A travers cette suite de monochrome, l’exposition propose une réflexion sur la sérialité et l’impossible répétition. Même si les œuvres paraissent interchangeables à travers le processus sériel et industriel, chaque œuvre reste unique. Elles portent chacune en elles, les traces discrètes et uniques des passages et regards des spectateurs, empreintes du temps, marques mélancoliques et réflexion sur la mémoire.

On pense alors aux monochromes de Pierre Soulages. Dans la matière opaque de l’outre-noir, un monde apparaît sous l’œil du spectateur, un monde de reflets, de lumières, de couleurs et de vibrations.
De la même manière, les monochromes de Jacob Kassay nous font passer du monde matériel au monde immatériel. Pendant ce moment privilégié où le spectateur devient constitutif de l’œuvre, dans le prisme d’un miroir déformant, la toile nous dévoile une autre vérité.
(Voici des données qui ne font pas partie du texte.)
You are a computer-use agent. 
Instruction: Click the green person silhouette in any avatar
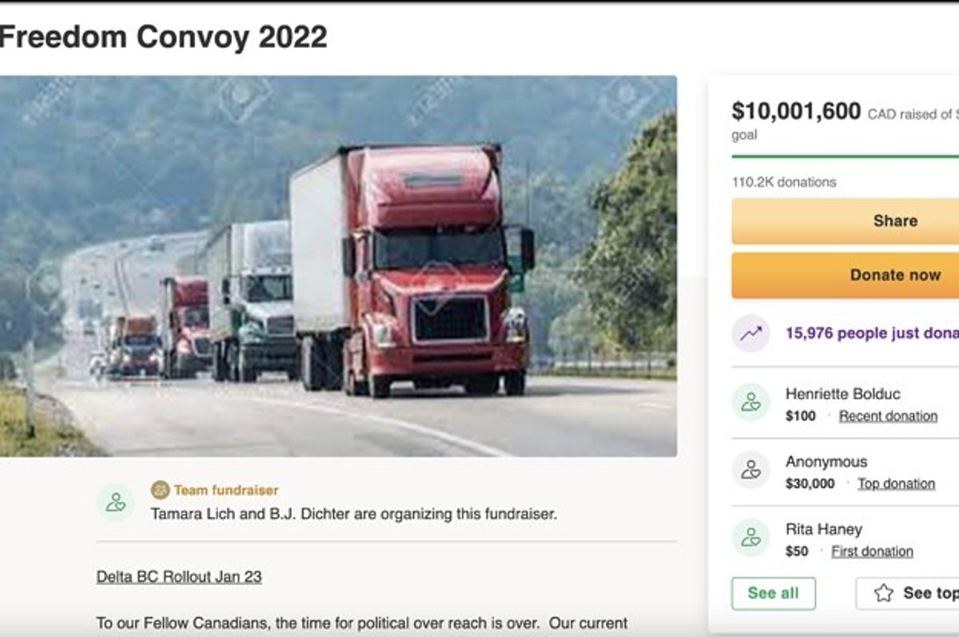751,404
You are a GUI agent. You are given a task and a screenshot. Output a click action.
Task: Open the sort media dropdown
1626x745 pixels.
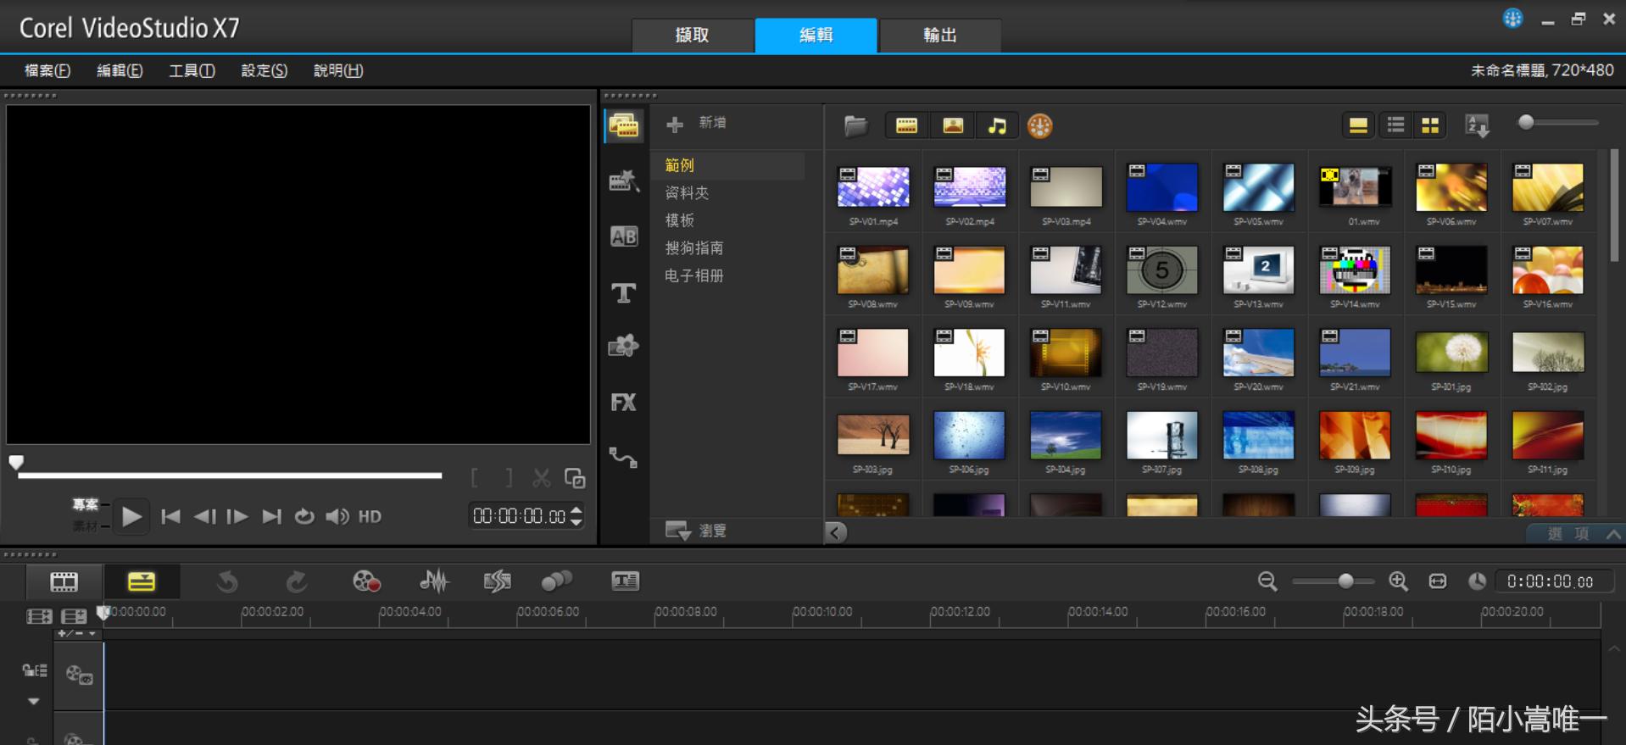click(x=1477, y=126)
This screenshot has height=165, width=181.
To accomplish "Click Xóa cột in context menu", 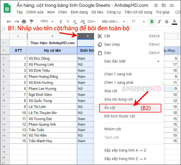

Ses peintures industrielles assurent une transition visuelle où le cadre devient miroir d’une réalité volontairement opaque. Une alchimie artistique où la couleur argent métallique devient l’espace de nos projections.

En utilisant une illusion de miroir, l’œuvre de Jacob Kassay s’inscrit volontairement dans l’histoire de l’image et de la théorie de la peinture: l’art est-il le miroir ou le reflet du monde? Alors que pour Leon Battista Alberti la peinture dont le miroir est emblème, est une fenêtre ouverte sur le monde qui donne à voir la réalité, la peinture de la Renaissance est un miroir du monde, une représentation la plus véridique possible de la réalité. Le miroir est également devenu un medium depuis le Grand Verre de Duchamp jusqu’aux œuvres du Land art et de l’arte povera comme chez Michelangelo Pistoletto, un miroir comme support et surface. Les tableaux de Jacob Kassay s’inspirent de toutes ces traditions. Entre miroirs vides, miroirs déformants et miroirs fenêtres, son œuvre critique et abolit la quête de la ressemblance et de la vérité du monde pour chercher un ailleurs.

La manière dont ces fines pellicules argentées capturent les délicats reflets de ce qui se présentent à elles, rappellent aussi avec nostalgie un autre médium : les premiers temps de la photographie, celui perdu de la photographie digitale. Exposition mémorial sur l’image perdue et insaisissable, l’œuvre de Jacob Kassay nous aura ouvert une fenêtre-miroir sur un autre monde, flou, aux contours imparfaits et immatériel, le temps d’un passage devant chaque œuvre.